The GM Law Centre was founded by lawyers, trade unionists and community advice organisations in response to Government legal aid cuts, which have seen nine law centres in all ten Greater Manchester boroughs reduced to just two, in Bury and Rochdale. Since the forced closure of the South Manchester Law Centre in 2014, in the face of significant local protest, there has been no law centre in Central Manchester, Trafford, Salford or South Manchester. 

In the words of the Law Centre’s organising team ‘Legal aid has been cut and cut again. The Government wants to prevent access to justice and does so most effectively by removing the advice agencies that can deliver access to those most in need. Government says internet or telephone is enough to meet the advice needs of people in poverty and vulnerability; when advisers know full well that complex welfare rights and benefits, amongst other issues, demand walk-in, face-to-face advice in person, and professional legal representation.’

The new Law Centre has set up welfare rights services, challenging negative Employment Support Allowance, and Personal Independent Payment decisions by the DWP, and has gained the support of lawyers, North West TUC and local trade union branches, local community groups and all five Greater Manchester University Law Schools – whose law students are starting to represent people at tribunals.

“We are not just a law centre, but a campaign – for law centres generally” explains John Nicholson, Chair of the GM Law Centre, “we are not just providing a bit of service delivery on the lines of food banks, though that is important – we are a campaign for properly funded legal aid.”

“We are fighting for a new generation of publicly funded social welfare lawyers” he adds. “While it is great to get so much support from pro bono volunteers, we are not just here to mask the severity of cuts and closures. We are not an isolated organisation, competing with others for the crumbs of statutory sector funding; we want to campaign with others for more for all of us. And we do not just want access to the legal system, we are a campaign for justice!” 
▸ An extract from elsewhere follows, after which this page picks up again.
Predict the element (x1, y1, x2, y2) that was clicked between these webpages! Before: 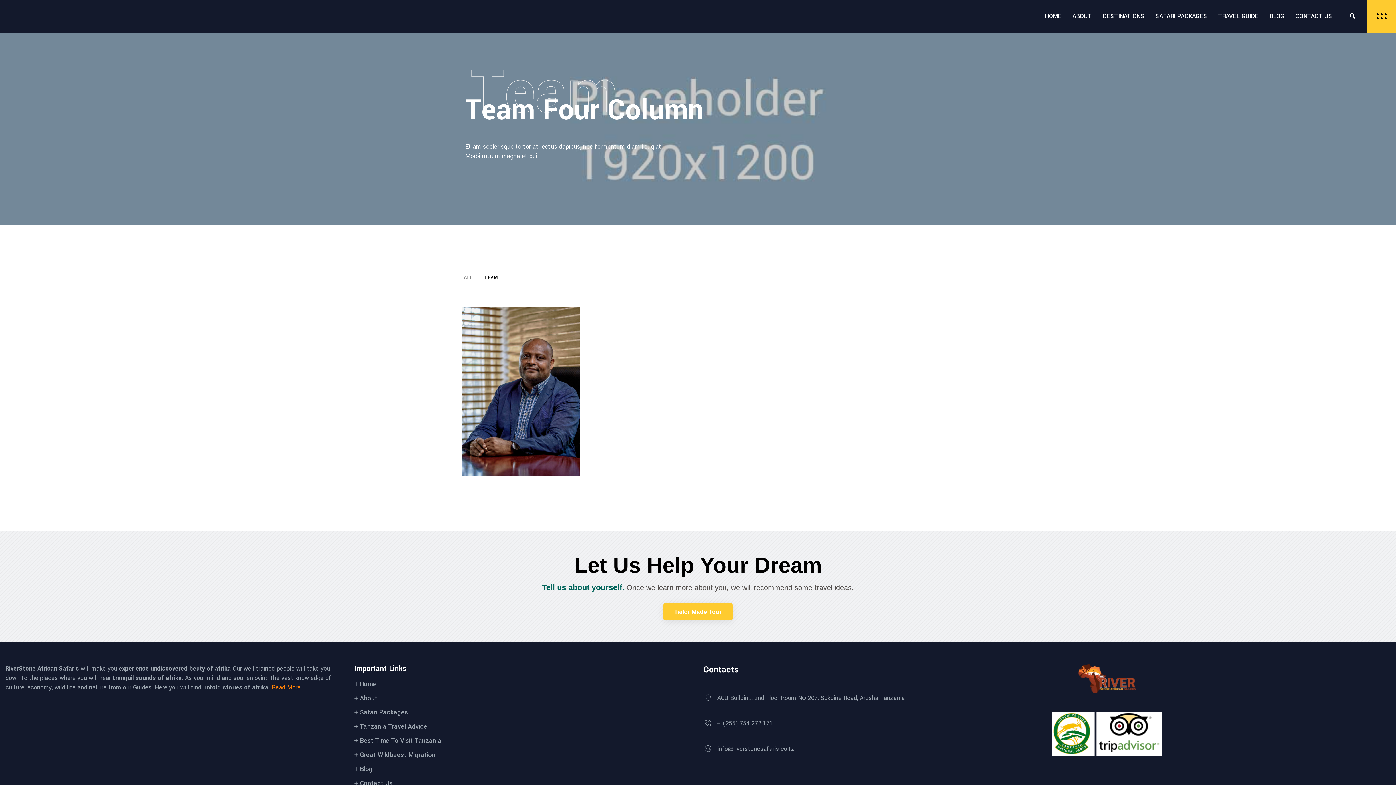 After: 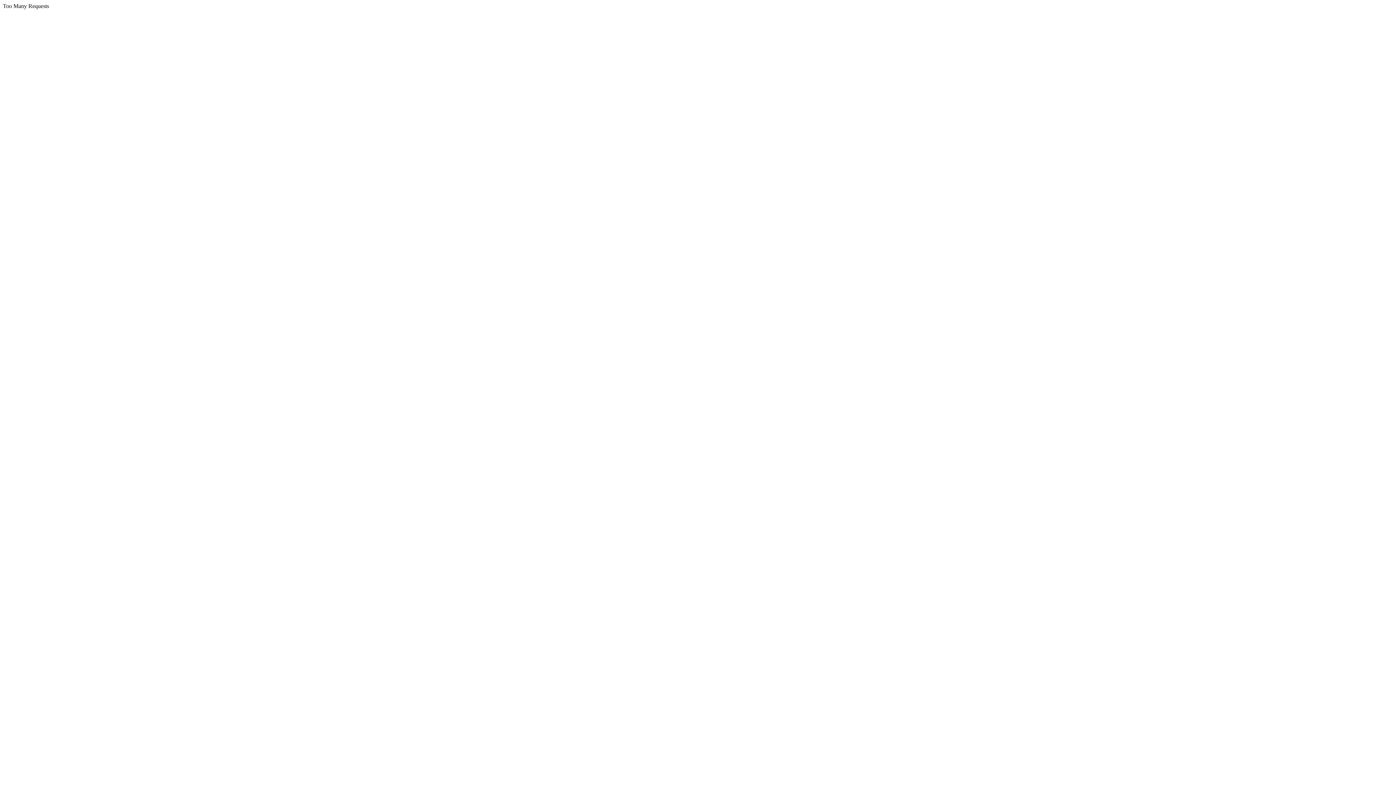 Action: label: CONTACT US bbox: (1290, 0, 1338, 32)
All are welcome to both the official opening and the public celebration at the West Indian Sports and Social Club, where patrons Maxine Peake and Michael Mansfield QC will be present. The celebration will include food, live music, spoken word poetry, DJs, and activities for children.

The Greater Manchester Law Centre will be at 159 Princess Road, Moss Side, M14 4RE. The West Indian Sports and Social Club is at Westwood Street, M14 4SW.